04 Nis 2010 17:15
Son Güncelleme: 23 Kas 2018 11:12
''TSK UZMANI BİLİNEN GAZETECİLERİN ÇOĞU EMİR SUBAYI GİBİ ÇALIŞIYOR!''
Türkiye son iki yıldır onun Taraf'ta yazdığı haberleri konuşuyor.Ve O'nun bugün Zaman Gazetesi'ne verdiği röportajda sarfettiği bu sözler tartışma yaratacak...
"İrtica İle Mücadele Eylem Planı, Dağlıca Baskını, Balyoz ve Kafes planları, Cumhuriyet Çalışma Grubu, Kontr Gerilla Örgütlenmesi, "Parola Adi, işaret Başbakan... " Mehmet Baransu imzası taşıyan haberlerden bazıları. TSK ile ilgili yaptığı haberlerle öne çıkan Baransu, "Pimi Çekilmiş El Bombası" haberiyle 2009 yılı Sedat Simavi Gazetecilik ödülünü kazandı. Baransu, şimdi de TSKyla ilgili, birçok bilgi ve belgeye ilk kez yer verdiği bir kitap hazırladı. Karargah adını taşıyan kitap cuntacıların zihin haritasını ortaya koyuyor. Baransuyla Karargahı konuştuk.

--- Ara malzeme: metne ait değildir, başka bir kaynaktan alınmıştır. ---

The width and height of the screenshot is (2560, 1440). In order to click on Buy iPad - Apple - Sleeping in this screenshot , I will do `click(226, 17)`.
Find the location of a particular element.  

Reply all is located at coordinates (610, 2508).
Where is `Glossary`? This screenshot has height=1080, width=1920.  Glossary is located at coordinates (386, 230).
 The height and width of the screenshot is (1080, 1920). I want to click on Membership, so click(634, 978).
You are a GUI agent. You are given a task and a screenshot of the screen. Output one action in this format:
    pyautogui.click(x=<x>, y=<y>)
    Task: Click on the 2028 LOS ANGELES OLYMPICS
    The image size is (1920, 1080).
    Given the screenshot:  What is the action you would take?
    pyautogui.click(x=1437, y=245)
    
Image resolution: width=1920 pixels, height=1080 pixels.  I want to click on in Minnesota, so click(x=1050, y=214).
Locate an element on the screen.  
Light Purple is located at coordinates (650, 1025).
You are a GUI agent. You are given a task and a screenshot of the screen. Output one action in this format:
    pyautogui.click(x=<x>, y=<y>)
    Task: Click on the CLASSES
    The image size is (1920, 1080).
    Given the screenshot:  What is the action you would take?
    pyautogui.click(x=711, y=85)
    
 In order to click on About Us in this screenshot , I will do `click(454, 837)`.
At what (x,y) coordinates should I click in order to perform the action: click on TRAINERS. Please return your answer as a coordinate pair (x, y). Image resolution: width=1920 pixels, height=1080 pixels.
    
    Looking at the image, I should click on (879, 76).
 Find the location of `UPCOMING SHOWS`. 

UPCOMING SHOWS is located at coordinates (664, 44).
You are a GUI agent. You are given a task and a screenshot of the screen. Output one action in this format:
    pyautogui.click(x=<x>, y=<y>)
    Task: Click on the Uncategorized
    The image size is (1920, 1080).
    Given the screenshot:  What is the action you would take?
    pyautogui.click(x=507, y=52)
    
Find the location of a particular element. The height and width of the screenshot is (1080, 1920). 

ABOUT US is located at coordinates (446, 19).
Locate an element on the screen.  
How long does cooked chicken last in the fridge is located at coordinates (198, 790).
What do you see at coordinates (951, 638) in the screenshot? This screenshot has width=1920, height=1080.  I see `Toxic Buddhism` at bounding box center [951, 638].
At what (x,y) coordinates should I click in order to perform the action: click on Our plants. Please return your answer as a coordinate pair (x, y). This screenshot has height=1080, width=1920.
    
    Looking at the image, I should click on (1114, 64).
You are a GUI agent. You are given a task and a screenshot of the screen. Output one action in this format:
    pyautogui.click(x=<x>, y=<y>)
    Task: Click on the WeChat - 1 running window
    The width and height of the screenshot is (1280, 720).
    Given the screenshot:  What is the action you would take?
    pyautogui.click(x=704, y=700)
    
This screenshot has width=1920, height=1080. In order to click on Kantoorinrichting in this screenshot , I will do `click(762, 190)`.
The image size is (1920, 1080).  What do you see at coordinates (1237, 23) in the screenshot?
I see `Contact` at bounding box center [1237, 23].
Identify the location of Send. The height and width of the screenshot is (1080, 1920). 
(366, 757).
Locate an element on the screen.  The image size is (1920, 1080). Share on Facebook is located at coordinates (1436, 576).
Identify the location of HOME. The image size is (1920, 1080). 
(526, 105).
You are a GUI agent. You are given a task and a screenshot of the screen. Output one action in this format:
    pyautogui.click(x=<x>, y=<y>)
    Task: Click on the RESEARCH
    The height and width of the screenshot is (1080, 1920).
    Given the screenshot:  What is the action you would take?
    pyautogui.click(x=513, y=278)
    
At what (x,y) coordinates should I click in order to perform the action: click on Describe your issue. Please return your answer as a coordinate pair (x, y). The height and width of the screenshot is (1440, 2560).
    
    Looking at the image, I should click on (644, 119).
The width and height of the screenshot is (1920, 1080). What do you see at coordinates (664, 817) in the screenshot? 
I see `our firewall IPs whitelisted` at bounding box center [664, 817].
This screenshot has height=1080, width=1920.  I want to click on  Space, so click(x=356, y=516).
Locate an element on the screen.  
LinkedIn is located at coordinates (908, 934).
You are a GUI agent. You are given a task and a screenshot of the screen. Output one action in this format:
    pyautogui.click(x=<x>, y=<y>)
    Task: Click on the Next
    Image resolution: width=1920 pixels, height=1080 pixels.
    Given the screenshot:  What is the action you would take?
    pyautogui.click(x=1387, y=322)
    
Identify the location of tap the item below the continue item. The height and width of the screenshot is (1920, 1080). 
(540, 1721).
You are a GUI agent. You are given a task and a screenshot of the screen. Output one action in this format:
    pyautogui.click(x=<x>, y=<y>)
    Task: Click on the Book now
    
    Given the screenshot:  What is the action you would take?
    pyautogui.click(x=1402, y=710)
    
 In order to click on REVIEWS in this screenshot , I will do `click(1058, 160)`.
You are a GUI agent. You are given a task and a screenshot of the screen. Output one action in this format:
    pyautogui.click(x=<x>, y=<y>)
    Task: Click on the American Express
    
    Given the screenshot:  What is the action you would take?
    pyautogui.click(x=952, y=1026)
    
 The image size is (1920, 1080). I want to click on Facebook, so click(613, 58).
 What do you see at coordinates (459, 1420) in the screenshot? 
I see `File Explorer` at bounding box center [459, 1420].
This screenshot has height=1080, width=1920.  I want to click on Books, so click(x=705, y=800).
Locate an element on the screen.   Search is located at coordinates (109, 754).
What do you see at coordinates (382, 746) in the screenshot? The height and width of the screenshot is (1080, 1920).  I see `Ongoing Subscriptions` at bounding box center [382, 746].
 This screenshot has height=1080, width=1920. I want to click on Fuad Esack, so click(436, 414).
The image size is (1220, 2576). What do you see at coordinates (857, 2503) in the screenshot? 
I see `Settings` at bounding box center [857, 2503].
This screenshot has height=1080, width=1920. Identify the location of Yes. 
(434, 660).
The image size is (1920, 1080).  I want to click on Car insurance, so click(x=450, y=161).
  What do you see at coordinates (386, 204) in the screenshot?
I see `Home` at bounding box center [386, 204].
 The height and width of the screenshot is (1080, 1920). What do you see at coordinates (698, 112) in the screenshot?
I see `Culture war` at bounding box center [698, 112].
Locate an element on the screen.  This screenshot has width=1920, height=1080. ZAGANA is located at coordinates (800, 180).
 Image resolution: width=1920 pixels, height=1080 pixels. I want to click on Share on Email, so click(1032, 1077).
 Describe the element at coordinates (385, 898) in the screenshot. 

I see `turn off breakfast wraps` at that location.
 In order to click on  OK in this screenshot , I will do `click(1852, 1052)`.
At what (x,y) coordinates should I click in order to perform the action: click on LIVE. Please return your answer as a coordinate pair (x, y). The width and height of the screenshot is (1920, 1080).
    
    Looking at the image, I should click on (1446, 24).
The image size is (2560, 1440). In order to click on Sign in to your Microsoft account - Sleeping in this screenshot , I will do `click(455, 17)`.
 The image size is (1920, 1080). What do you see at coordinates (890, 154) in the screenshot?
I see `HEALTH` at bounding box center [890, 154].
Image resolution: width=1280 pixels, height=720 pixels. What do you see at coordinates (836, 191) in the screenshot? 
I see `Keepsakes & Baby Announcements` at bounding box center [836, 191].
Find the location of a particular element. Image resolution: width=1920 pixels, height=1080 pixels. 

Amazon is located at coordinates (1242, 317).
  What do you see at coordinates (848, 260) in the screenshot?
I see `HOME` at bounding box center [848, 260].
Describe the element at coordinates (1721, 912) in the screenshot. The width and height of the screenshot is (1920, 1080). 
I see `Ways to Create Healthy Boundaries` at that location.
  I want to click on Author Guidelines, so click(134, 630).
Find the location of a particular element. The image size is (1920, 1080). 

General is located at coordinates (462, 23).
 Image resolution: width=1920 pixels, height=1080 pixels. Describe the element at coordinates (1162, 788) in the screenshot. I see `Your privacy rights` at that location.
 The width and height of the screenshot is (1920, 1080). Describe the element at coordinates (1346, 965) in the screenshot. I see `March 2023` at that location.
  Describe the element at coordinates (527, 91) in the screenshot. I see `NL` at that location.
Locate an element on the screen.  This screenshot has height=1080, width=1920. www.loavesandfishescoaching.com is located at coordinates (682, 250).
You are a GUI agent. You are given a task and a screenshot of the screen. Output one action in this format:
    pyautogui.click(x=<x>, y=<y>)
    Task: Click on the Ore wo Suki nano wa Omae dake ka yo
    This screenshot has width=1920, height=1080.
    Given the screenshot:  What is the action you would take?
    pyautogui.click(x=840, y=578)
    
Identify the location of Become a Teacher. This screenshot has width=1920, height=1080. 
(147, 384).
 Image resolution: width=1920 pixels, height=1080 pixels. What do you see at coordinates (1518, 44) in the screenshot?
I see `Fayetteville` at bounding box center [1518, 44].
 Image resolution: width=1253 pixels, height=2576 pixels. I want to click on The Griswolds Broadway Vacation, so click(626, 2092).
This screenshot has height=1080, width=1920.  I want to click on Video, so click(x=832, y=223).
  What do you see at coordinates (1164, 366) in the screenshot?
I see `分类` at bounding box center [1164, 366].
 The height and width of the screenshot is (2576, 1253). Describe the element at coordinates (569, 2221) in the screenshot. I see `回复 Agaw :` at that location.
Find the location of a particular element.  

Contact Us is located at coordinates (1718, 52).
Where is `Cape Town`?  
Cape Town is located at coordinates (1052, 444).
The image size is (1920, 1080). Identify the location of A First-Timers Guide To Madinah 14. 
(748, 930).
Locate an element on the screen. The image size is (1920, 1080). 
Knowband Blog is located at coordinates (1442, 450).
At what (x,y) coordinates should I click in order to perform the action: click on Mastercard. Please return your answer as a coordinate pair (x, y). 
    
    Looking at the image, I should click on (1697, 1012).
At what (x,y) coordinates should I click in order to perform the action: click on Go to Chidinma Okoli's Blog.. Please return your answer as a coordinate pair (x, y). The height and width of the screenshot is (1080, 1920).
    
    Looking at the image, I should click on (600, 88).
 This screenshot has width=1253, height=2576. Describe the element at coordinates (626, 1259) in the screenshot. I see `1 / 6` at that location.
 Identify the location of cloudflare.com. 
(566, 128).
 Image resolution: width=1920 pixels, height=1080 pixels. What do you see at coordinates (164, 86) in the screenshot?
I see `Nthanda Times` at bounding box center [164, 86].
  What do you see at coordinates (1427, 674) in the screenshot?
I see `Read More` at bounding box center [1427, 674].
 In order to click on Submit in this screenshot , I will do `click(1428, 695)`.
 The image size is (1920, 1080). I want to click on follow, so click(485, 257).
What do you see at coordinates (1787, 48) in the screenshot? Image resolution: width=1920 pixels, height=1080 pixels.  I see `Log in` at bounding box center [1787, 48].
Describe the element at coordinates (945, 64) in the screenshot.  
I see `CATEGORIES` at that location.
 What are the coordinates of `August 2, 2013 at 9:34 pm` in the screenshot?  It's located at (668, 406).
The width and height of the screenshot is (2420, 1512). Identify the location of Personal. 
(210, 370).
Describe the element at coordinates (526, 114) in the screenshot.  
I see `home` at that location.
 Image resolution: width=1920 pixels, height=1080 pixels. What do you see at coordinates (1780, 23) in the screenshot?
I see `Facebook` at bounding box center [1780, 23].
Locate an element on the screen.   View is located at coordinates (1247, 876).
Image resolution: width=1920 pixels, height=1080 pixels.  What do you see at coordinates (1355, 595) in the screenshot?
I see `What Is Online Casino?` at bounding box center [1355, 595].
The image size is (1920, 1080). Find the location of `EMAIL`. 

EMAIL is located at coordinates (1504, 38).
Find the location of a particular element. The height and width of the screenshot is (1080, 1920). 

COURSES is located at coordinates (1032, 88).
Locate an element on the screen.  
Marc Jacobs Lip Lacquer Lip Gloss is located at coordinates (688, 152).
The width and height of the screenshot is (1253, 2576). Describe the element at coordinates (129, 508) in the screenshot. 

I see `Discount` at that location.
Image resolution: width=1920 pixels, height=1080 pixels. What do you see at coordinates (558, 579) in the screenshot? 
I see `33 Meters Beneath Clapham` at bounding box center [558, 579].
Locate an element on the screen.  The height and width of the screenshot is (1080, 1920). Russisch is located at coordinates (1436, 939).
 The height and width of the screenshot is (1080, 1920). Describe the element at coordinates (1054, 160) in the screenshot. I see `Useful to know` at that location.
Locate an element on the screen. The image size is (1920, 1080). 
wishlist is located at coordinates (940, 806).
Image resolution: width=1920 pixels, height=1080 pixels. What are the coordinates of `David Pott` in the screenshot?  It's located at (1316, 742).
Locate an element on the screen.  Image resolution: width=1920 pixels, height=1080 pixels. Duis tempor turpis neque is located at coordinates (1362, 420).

Karargahta, Tarafta yazdığınız haberler detaylarıyla yer alıyor. İlk kez kitapta yer alan bilgiler de var...
Evet. İkinci bir Osman Paksüt-İlker Başbuğ görüşmesi var. Yine ıslak imza ile ilgili savcıların nasıl bir soruşturma yaptığını kimse bilmiyordu bugüne kadar. Sadece bir askeri savcının yaptığı açıklama vardı. Kitapta askeri savcının yaptığı soruşturmanın tamamı var. Koç Müzesinde ele geçirilen bombaların fotoğraflarına yer verdik. Çok daha fazlasını yazdım. Ama kitaba hepsini koyamadık.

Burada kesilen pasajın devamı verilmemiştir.